## [PAGE]
================================

The following code provides the urls for the first 100 image results with jsoup. If you need all results you have to use a headless browser (I recommend PhantomJS, see this answer for usage).

The static html source has the image urls for the first 100 result solely stored in JSON objects. For parsing the scraped JSON objects, I used JSON.simple

The JSON objects are contained in the <div> elements with class rg_meta and are in the following form:

{"st":"Uber","tu":"https:\/\/encrypted-tbn3.gstatic.com\/images?q=tbn:ANd9GcTSEUMluu1kigjR3JU40BYfaH0fQ6JW1vk9WScBiXr--lsMILf2","ru":"https:\/\/newsroom.uber.com\/uberkittens-are-back\/","tw":300,"pt":"UberKittens Delivers Kittens to Play or Stay","ou":"https:\/\/newsroom.uber.com\/wp-content\/uploads\/2015\/10\/HQ_uberkittens_blog_960x540_r1v1.jpg","ow":960,"cl":6,"isu":"newsroom.uber.com","rid":"vLA3QXY8xPE4PM","cr":3,"ity":"jpg","sc":1,"ct":15,"s":"Clear Your Calendars\u2014#UberKITTENS Are Back","th":168,"oh":540,"id":"qCR7qXt7VX38iM:","itg":false,"cb":15}

So for the url we need to extract the value for the key "ou".

================================

## [PROVIDED RECORDS]
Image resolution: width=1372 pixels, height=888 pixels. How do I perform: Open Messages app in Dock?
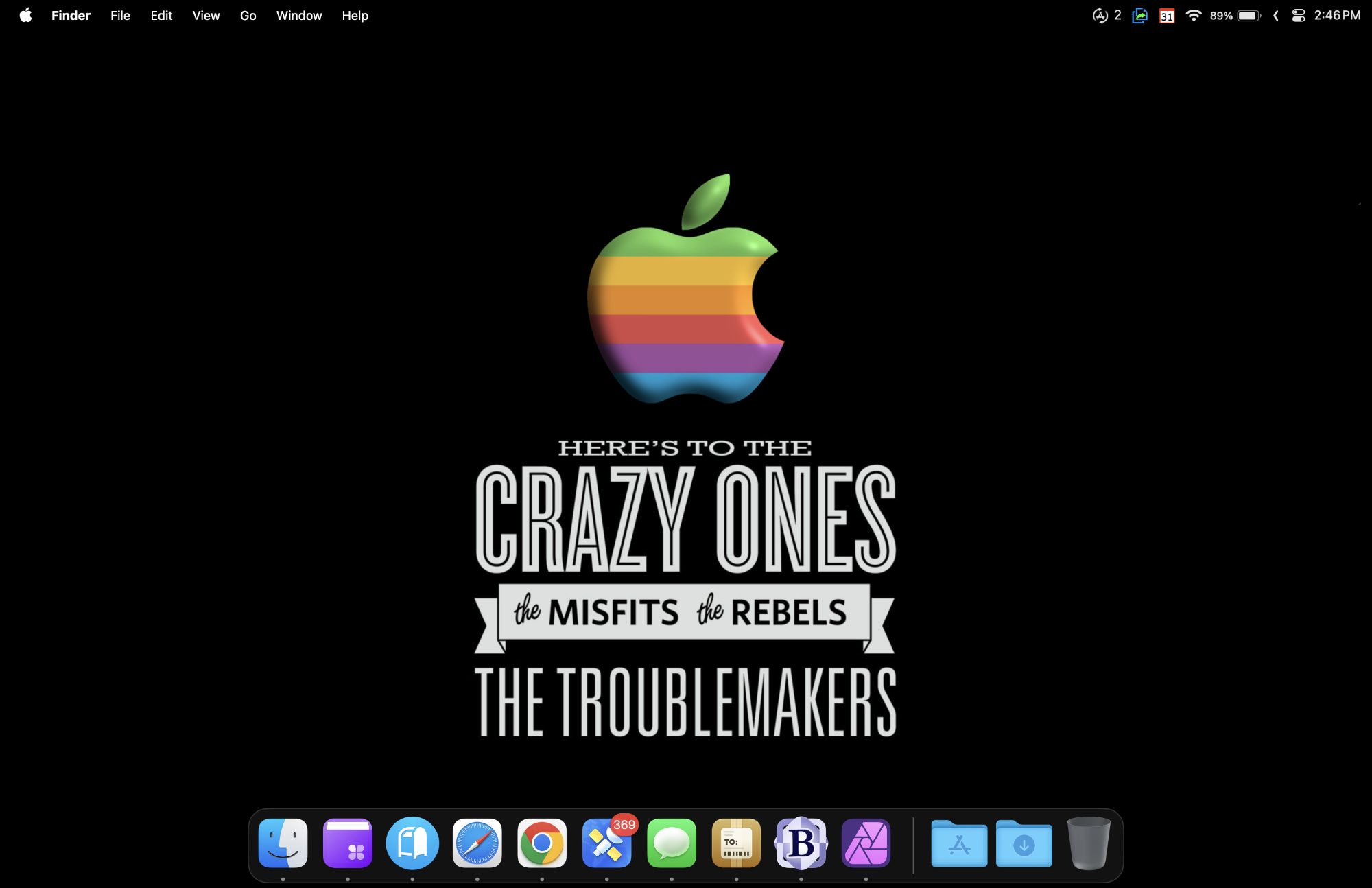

================================

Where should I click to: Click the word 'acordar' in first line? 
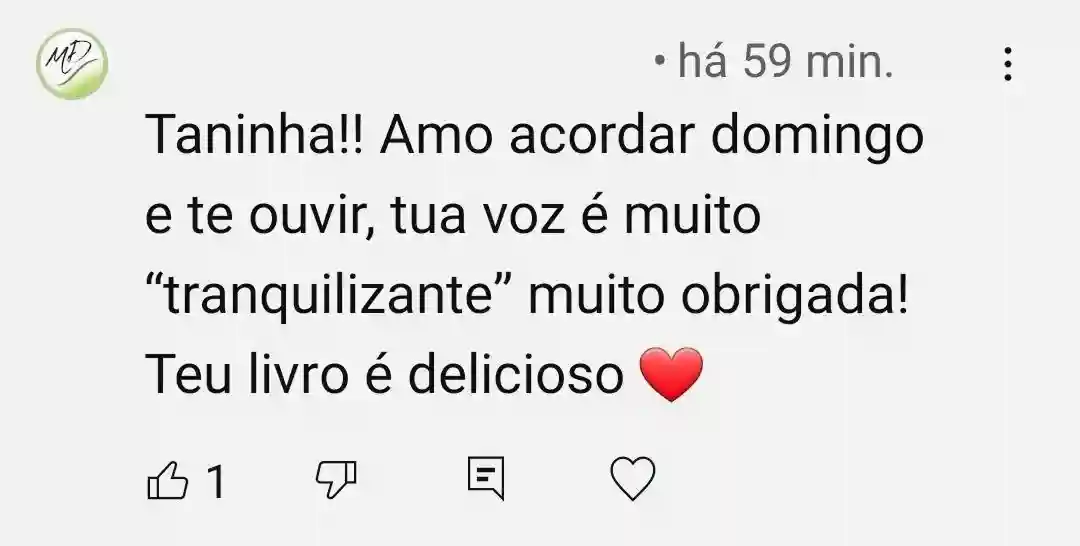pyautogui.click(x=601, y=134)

================================

## [WORK TO DO]
• A. In the text on scraping image results with jsoup, why does the approach use a JSON parser to get the image URLs?
• B. Carry the text on scraping image results with jsoup forward from its final sentence.

## [ANSWERS PROVIDED]
• A. The static HTML source stores the image URLs for the first 100 results only in JSON objects. These objects sit in the <div> elements with class rg_meta, so they have to be parsed to reach the URL, which is the value of the key "ou".

• B.
Example Code

// can only grab first 100 results
String userAgent = "Mozilla/5.0 (Windows NT 6.3; WOW64) AppleWebKit/537.36 (KHTML, like Gecko) Chrome/53.0.2785.116 Safari/537.36";
String url = "https://www.google.com/search?site=imghp&tbm=isch&source=hp&q=kittens&gws_rd=cr";

List<String> resultUrls = new ArrayList<String>();

try {
    Document doc = Jsoup.connect(url).userAgent(userAgent).referrer("https://www.google.com/").get();

    Elements elements = doc.select("div.rg_meta");

    JSONObject jsonObject;
    for (Element element : elements) {
        if (element.childNodeSize() > 0) {
            jsonObject = (JSONObject) new JSONParser().parse(element.childNode(0).toString());
            resultUrls.add((String) jsonObject.get("ou"));
        }
    }

    System.out.println("number of results: " + resultUrls.size());

    for (String imageUrl : resultUrls) {
        System.out.println(imageUrl);
    }

} catch (IOException | ParseException e) {
    e.printStackTrace();
}

Output

number of results: 100
https://newsroom.uber.com/wp-content/uploads/2015/10/HQ_uberkittens_blog_960x540_r1v1.jpg
https://pbs.twimg.com/profile_images/562466745340817408/_nIu8KHX.jpeg
http://leecamp.net/wp-content/uploads/kitten-3.jpg 
...